Y en esta frase se resume una forma
de entender el cristianismo y la espiritualidad: no rehuir el diálogo, estar
abiertos a la crítica, oír las razones de la incredulidad, no espantarse ante
los pecadores, escuchar el corazón palpitante de amor o de rabia. O simplemente
hacerles saber, con dulzura y mano tendida, que Dios hace salir el sol para
todos, sobre los buenos y sobre los malos.
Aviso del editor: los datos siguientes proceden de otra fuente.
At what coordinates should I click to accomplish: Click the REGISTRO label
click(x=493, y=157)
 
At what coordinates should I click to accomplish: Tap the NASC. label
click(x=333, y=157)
Y que probablemente, mientras aún
vivimos en esta tierra, intermitente en sus gozos y dolores, es un poco
temerario afirmar categóricamente quiénes son los buenos y quiénes los malos.
La vida de los justos -y el abad de
Silos lo fue- es siempre una invitación a la bondad y a la acogida universales.
Como los centenares de pajarillos que día y noche se refugian, para espantar el
sol abrasador, la helada o la lluvia, en el ciprés (“enhiesto surtidor de
sombra y sueño”), Clemente Serna, ya está ahora y por la eternidad, bajo
las ramas protectoras de un Dios cuyo nombre es Padre.
Después de esto yo no puedo escribir nada. Únicamente que la palabra ha sido sincera y exacta y que algunos tuvimos la suerte de conocer a un sabio y a un santo. Ahora Dom Clemente está en el cielo, hacia donde apunta el ciprés
ResponderEliminarTú lo conociste mucho mejor que yo y sin duda sabes de lo que hablo en este artículo. Muchas gracias por tus palabras!!!!